Similarly, the more perfect God is, the more sinful are we likely to perceive ourselves.
The conception of the morally perfect being ... [has the effect] of
throwing me into disunion with myself; for while it proclaims to me what I
ought to be, it also tells me to my face, without any flattery, what I am not.
Feuerbach acknowledges that part of his work has the effect of abolishing
much of dogmatic Christianity. This is because the terms in
which Christian doctrines continue to be framed are fossils from
a bygone era. However, we need not waste time actively trying to disprove the supernatural, for
example. That's impossible, since nothing of the supernatural
can be known or described except in human terms. That way
of regarding reality has ceased to be either credible or
"practical" (one of Feuerbach's favourite words).
A good example of how important doctrines are affected is that of life
after death. Once we no longer split the human being into "spirit"
and "flesh" then the unified being ends with death, said
Feuerbach.
I know that I am a finite mortal being and that I shall one day cease
to be. But I find this very natural and am therefore perfectly
reconciled to the fact.
If what we call "God" is really ourselves writ large, as it
were, then it doesn't make sense to justify life after death on the grounds
that God loves us and wants us to share an eternal fellowship. But it is
possible to construe personal immortality differently.
Faith in a future life is therefore only faith in the true life
of the present ... faith in a future life is not faith in another unknown
life; but in the truth and infinitude and consequently in the perpetuity,
of that life which here below is regarded as the authentic life.

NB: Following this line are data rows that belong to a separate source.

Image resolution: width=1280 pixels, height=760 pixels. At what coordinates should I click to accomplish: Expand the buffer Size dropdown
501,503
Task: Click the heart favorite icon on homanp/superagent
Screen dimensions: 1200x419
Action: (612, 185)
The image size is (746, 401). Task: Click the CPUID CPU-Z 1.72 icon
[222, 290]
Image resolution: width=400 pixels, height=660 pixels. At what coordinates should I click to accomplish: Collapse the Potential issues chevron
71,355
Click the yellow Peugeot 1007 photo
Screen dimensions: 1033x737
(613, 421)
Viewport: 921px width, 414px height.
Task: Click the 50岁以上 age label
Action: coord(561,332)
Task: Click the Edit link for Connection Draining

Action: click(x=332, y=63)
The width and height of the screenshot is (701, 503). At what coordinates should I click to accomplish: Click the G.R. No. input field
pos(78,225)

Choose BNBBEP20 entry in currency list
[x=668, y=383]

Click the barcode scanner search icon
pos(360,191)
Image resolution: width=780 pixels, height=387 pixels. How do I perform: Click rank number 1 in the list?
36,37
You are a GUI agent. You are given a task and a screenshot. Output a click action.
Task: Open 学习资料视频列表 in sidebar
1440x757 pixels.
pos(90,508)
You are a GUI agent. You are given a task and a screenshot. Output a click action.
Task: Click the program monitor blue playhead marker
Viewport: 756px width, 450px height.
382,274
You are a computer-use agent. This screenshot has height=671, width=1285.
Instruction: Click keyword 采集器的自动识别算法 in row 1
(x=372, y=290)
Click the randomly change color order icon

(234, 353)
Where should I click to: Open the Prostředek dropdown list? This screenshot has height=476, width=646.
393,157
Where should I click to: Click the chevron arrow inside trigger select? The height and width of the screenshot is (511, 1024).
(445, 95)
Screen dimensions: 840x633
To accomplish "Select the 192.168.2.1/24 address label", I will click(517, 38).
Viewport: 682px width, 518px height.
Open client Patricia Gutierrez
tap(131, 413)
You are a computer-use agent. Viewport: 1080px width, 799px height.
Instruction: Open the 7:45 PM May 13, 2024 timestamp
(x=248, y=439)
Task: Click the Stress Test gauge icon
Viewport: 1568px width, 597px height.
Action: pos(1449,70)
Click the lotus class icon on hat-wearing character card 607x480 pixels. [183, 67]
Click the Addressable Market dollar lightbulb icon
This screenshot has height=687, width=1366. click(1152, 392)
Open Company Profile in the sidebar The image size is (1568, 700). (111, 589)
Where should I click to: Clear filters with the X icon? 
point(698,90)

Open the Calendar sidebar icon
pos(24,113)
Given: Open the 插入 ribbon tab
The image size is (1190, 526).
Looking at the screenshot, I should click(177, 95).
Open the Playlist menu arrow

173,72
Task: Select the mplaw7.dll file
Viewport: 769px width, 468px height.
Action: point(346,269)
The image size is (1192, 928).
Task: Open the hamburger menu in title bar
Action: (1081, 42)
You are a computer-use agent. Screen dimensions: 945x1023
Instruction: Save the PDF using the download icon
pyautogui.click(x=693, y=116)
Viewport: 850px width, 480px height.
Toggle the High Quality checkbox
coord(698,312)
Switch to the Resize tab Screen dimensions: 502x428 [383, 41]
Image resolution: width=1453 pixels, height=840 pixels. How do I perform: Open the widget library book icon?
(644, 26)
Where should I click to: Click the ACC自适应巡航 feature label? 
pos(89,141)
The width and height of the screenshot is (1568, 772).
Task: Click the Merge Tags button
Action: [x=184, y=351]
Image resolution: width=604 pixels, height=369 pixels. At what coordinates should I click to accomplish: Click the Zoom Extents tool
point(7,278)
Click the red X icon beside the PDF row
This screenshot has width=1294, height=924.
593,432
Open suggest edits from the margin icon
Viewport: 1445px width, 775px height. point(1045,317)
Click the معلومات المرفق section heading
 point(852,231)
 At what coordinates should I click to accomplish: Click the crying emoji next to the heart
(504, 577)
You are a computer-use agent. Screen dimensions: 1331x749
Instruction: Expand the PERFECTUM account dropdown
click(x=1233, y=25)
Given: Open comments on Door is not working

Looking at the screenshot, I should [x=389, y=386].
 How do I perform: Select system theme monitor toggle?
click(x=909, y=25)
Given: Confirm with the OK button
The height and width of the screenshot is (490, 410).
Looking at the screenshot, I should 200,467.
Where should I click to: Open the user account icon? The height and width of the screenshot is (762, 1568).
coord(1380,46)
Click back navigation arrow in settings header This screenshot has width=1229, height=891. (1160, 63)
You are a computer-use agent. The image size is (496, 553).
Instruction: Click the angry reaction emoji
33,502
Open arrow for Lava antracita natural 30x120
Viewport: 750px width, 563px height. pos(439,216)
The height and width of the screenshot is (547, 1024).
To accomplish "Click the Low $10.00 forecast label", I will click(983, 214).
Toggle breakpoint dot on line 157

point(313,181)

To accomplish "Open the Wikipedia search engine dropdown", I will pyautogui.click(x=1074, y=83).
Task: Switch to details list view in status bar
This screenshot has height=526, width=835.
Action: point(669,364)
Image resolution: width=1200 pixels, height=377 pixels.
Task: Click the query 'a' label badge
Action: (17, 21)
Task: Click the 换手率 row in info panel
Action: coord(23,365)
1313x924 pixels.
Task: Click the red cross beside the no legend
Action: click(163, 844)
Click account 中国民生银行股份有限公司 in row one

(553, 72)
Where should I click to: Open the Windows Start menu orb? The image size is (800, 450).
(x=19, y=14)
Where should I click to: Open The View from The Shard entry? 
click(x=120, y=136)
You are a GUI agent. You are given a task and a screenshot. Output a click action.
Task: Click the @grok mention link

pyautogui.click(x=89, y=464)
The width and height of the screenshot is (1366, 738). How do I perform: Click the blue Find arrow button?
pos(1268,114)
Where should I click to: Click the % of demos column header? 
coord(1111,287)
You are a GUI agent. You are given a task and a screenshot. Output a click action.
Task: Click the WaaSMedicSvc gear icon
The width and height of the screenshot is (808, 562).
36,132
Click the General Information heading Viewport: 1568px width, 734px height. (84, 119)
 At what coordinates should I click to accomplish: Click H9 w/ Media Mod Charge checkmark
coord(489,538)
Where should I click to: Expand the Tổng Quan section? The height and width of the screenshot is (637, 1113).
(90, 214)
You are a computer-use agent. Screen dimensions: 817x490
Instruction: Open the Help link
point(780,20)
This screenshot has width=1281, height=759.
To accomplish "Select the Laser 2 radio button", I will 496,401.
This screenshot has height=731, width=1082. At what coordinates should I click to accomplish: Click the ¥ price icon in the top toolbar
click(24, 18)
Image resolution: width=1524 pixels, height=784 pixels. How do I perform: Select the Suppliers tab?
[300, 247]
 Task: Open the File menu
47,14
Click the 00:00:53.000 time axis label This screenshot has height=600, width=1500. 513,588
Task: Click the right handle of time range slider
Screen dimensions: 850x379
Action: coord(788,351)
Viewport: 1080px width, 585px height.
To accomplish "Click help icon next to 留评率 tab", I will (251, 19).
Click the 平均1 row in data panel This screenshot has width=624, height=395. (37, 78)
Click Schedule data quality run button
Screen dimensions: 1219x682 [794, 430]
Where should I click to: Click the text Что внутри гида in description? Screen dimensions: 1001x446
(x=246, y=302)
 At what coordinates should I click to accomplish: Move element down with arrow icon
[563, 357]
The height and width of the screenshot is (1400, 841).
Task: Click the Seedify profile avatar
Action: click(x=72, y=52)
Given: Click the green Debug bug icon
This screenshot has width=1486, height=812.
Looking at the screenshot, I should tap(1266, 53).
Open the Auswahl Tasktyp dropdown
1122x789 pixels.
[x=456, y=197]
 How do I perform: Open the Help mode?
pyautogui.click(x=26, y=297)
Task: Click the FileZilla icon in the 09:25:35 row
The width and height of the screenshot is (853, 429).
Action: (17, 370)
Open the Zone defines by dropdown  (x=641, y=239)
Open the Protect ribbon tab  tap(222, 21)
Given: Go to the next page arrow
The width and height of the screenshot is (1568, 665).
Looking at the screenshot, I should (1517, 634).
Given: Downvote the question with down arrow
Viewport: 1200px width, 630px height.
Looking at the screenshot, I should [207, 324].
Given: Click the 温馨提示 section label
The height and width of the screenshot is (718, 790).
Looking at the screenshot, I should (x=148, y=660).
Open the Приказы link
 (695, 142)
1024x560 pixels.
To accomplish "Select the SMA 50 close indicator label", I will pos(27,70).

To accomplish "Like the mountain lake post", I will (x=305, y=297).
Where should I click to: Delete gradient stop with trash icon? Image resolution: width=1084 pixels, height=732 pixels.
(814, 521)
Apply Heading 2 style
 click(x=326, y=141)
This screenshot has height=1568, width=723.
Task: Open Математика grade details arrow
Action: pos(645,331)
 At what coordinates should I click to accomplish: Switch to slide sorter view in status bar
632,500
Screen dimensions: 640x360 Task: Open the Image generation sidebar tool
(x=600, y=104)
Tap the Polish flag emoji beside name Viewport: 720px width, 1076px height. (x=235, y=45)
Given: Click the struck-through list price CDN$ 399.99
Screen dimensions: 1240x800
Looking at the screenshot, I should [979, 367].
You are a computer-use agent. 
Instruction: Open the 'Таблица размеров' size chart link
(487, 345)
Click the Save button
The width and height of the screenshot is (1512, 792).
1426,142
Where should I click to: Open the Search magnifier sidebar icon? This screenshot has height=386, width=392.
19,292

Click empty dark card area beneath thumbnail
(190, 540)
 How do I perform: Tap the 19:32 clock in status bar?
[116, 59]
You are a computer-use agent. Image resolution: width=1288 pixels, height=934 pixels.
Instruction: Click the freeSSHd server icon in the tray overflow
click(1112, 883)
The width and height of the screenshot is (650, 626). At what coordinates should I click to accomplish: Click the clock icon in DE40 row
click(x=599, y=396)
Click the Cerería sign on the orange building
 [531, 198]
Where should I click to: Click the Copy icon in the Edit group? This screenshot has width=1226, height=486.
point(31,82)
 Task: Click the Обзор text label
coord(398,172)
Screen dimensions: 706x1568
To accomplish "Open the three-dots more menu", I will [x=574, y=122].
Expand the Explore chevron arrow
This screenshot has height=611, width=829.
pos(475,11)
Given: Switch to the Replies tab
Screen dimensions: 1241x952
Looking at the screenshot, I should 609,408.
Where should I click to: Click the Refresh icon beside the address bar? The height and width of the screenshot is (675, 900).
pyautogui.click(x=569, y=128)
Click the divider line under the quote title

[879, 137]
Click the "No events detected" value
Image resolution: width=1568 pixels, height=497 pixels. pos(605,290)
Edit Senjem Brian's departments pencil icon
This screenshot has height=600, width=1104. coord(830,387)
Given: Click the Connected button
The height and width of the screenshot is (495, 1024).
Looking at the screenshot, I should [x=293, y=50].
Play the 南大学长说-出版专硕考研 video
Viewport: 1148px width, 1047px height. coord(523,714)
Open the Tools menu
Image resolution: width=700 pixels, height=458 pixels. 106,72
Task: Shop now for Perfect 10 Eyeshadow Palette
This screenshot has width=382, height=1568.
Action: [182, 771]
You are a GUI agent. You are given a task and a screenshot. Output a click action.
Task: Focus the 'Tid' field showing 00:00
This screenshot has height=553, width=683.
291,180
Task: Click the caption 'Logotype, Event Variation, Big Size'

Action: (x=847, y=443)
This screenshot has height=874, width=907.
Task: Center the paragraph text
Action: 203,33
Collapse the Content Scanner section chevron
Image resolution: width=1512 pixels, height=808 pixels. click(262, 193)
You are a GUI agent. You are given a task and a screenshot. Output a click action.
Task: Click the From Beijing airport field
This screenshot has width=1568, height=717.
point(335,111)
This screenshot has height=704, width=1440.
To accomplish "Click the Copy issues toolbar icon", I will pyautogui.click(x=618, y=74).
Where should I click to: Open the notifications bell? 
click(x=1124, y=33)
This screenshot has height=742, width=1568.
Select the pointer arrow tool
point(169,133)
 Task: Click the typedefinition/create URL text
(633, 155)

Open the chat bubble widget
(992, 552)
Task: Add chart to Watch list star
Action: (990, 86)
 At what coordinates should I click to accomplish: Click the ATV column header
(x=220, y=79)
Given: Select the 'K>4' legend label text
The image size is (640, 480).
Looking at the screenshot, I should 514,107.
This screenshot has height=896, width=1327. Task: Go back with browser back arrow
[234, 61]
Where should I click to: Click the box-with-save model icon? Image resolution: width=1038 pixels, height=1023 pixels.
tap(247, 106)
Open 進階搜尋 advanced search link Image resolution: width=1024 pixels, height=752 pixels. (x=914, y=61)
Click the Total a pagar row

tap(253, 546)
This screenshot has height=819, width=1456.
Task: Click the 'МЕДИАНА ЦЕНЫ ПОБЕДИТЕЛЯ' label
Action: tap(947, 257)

As God is
nothing else then the nature of man purified ... so the future life is
nothing else than the present life freed from that which appears a
limitation or an evil.
More positively, the same train of thought can make the doctrine of the
incarnation of Jesus come alive. "God" as man has enabled us to
come to terms in a full sense with ourselves as human beings. Out of the
concept of incarnation has come a religion which enables us to find our true
and proper places in the cosmos. Though Feuerbach's reasoning is often
tortuous, his conclusion in this respect is clear. The incarnation
... has no other significance , no other effect, than the indubitable
certitude of the love of God to man. Love remains, but the Incarnation
upon the earth passes away ... the divine significance of my nature is
become evident to me ... If God loves man, is not man, then, the very
substance of God? That which I love, is it not my inmost being?
As 20th some century thinkers have pointed out, Feuerbach is
guilty of a fundamental error, called by some "projectionism". It is that words about God are the involuntary "projection" of human attributes
onto or into an abstract concept called "God". This projection eliminates the possibility of
a totally other Being to which we usually give the name "God" (theism).
It's true that the word God is empty of referent until we supply
it with human descriptors. But supplying descriptors does not logically eliminate the possibility of ultimate Being, though it does eliminate the validity of claiming that descriptors themselves can convey ultimate meaning.
They therefore can't be
elevated to formulae which somehow solidify truth to the point
where they can be used as tests of "faith".
For example, it's a truism that different individuals will understand
and interpret the same piece of poetry differently. Modern analysts of literature might
maintain that a poem's meaning is as varied as the meanings placed upon it by its readers.
That is, readers project their meanings onto poetry, just as Feuerbach says
we project ourselves onto an abstract being we call "God". But would anyone be given credit for a
moment if, when different meanings are given to a poem, it was claimed that therefore the poem does not exist,
or has no underlying meaning or that the poet didn't know what he
or she meant when it was written? In the final analysis, acknowledgment of
projection doesn't prove or disprove the existence of anything objective.
Karl Barth used Feuerbach's approach to religion to
show that
there is no viable alternative to a theology of revelation. The former's
work has been rightly described as less-than-honest, if
only because it allows the historical Jesus to be the foundation of faith
only as long as it's convenient to do so. The earliest Christian tradition
insists that the Jesus of faith is an historical person, not an abstraction
or a projection.
Feuerbach suggested that a focus on the other-worldly nature of God had the
unexpected effect of drawing humanity away from God.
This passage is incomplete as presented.